Supplied material section start
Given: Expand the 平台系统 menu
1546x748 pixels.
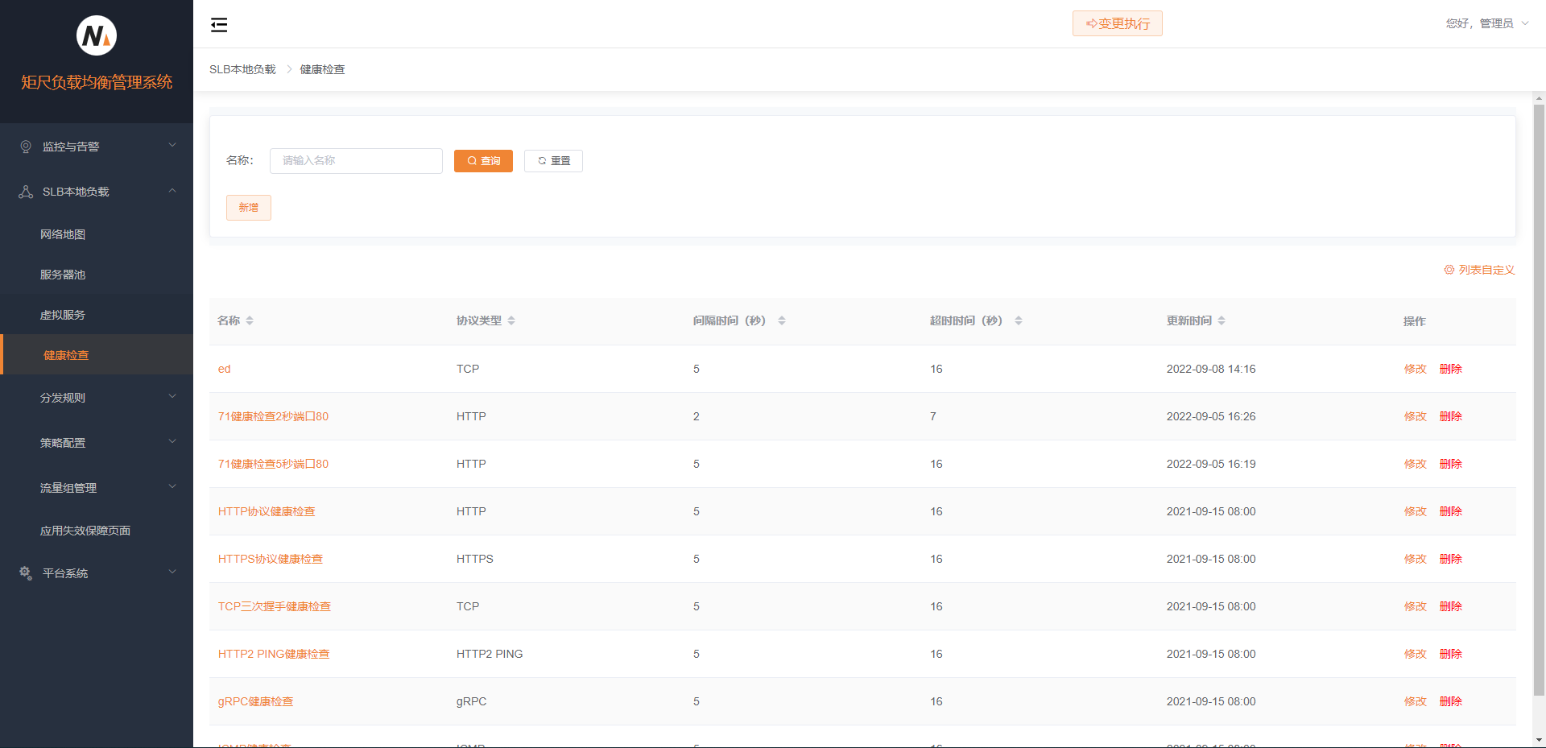Looking at the screenshot, I should pyautogui.click(x=97, y=573).
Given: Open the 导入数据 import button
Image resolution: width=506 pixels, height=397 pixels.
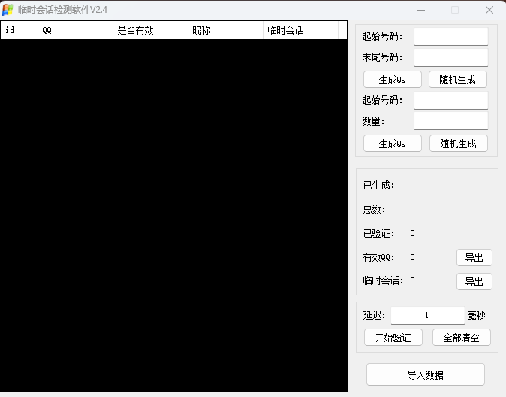Looking at the screenshot, I should point(426,374).
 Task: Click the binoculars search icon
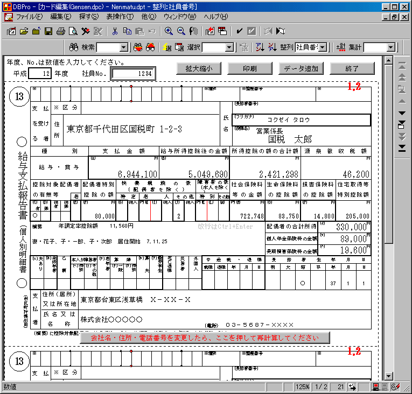[74, 47]
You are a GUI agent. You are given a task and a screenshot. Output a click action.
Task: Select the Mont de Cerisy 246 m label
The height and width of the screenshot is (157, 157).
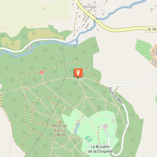click(x=60, y=130)
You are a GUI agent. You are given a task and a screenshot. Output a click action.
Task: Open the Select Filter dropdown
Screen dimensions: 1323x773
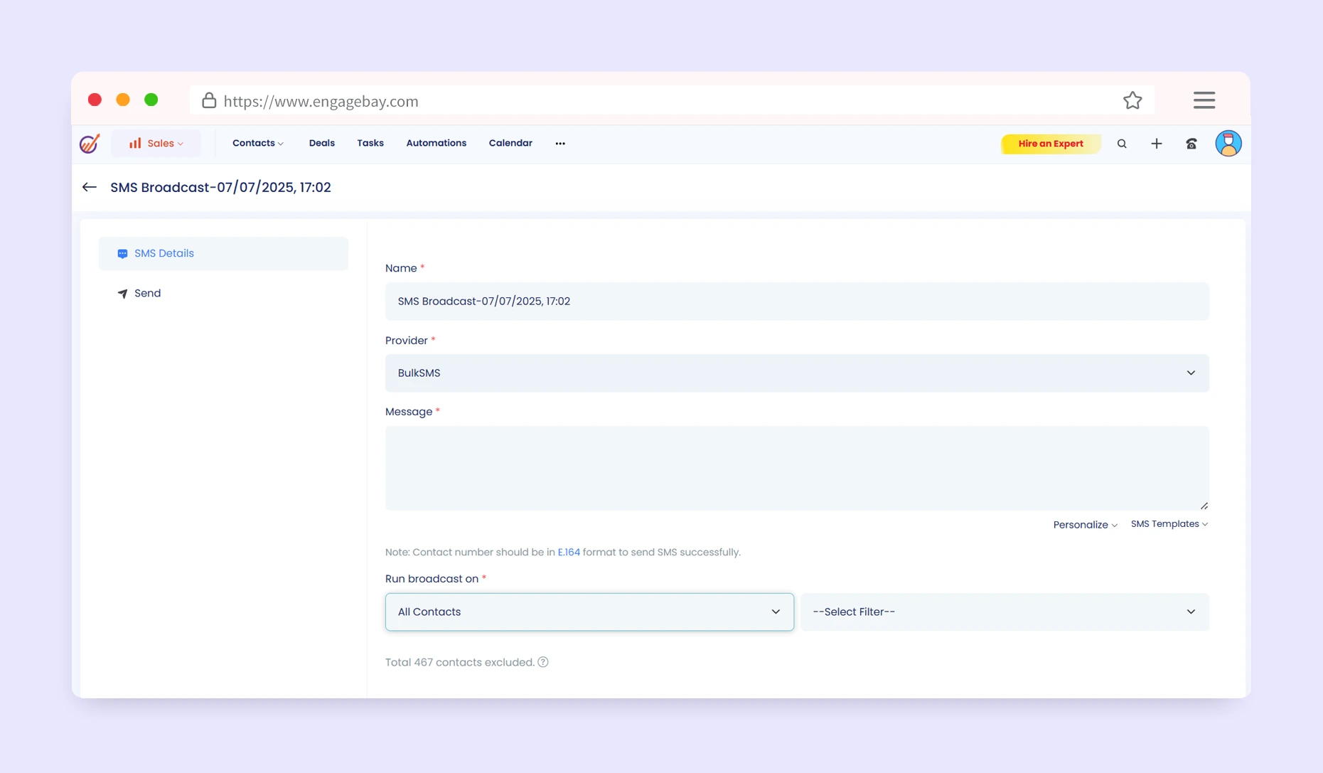(x=1004, y=612)
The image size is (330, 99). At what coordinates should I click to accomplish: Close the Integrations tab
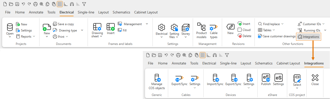(x=315, y=80)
Supplied material section end
What the task requires:
Leave out the pictures; repeat the data exactly.

The completed task:
Given: Expand the 平台系统 menu
1546x748 pixels.
Looking at the screenshot, I should pyautogui.click(x=97, y=573).
Given: Open the 导入数据 import button
Image resolution: width=506 pixels, height=397 pixels.
Looking at the screenshot, I should point(426,374).
 Task: Click the binoculars search icon
[74, 47]
You are a GUI agent. You are given a task and a screenshot. Output a click action.
Task: Select the Mont de Cerisy 246 m label
The height and width of the screenshot is (157, 157).
click(x=60, y=130)
You are a GUI agent. You are given a task and a screenshot. Output a click action.
Task: Open the Select Filter dropdown
Screen dimensions: 1323x773
(x=1004, y=612)
The image size is (330, 99). At what coordinates should I click to accomplish: Close the Integrations tab
(x=315, y=80)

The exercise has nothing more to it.